ONE in three patients seeking mental health treatment at WA emergency departments last year waited more than eight hours to be seen.

In the wake of the Ellenbrook murders, mental health lobby group Consumers of Mental Health WA said statistics revealed WA was the worst-performing State for response times to people presenting to emergency departments for mental health reasons.

CoMHWA chief executive Shauna Gaebler said the snapshot, compiled by the Australasian College for Emergency Medicine, revealed about 74 per cent of people in WA who attended at hospital for mental health reasons were not admitted.

About 8 per cent of those gave up waiting and went home.

“People who end up in emergency for mental health reasons are waiting for unacceptably long periods,” Ms Gaebler said.

“We are calling for immediate action to improve how emergency departments respond to people with mental health needs.”

Teancum Vernon Petersen-Crofts, who is accused of killing his mother Michelle Petersen, 48, brother Rua, eight, and sister Bella, 15, at their Ellenbrook home on Sunday, was remanded for a mental health assessment after facing a Midland court.

It is understood that less than 24 hours before the alleged murders, Mr Petersen-Crofts, 19, was in an agitated state at Midland public hospital’s emergency department.

The Weekend West has been told he was calm before he left hospital.

Mental Health Minister Roger Cook could not comment on the Ellenbrook case but said West Australians had access to outstanding mental health services.

“Mental health will always be a challenge for our community,” he said. “It’s continuing to grow as a challenge.”

Mr Cook said mental health accounted for only 3.8 per cent of all emergency department presentations.

“Mental health patients who arrive at EDs are admitted based on clinical need to the first available bed,” he said.

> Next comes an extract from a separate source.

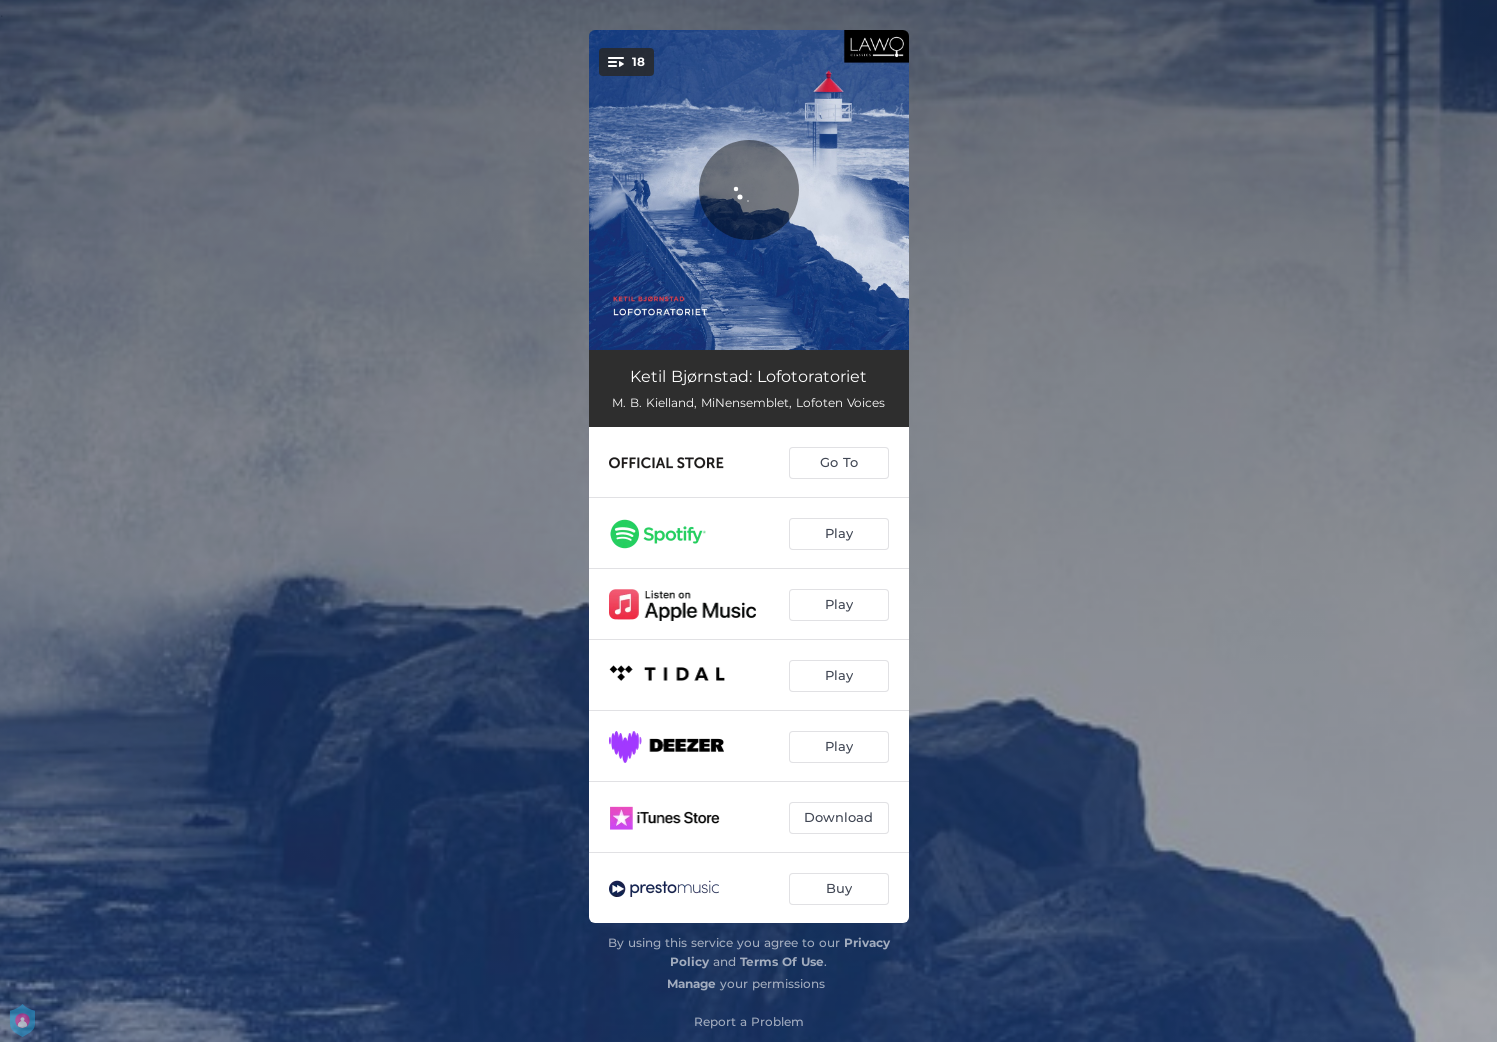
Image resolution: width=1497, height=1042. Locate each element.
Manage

Among other available services is the Mental Health Emergency Response Line, a 24-hour call centre that provides advice and referral services to anyone involved in a mental health emergency.

This includes people who feel they need urgent assistance such as families or carers of those with a mental illness or members of the public who witness a mental health crisis.

“MHERL is staffed by highly skilled specialist clinicians who triage all calls and determine appropriate treatment pathways based on the triage assessment,” an East Metropolitan Health Service spokeswoman said. “Treatment pathways for callers can include referral to other mental health services, and provision of advice or information about how to access support.”

In 2015-16 MHERL received 6593 calls with that figure jumping to 7468 in the following 12 months. Between July and November last year there were almost 4000 calls to MHERL.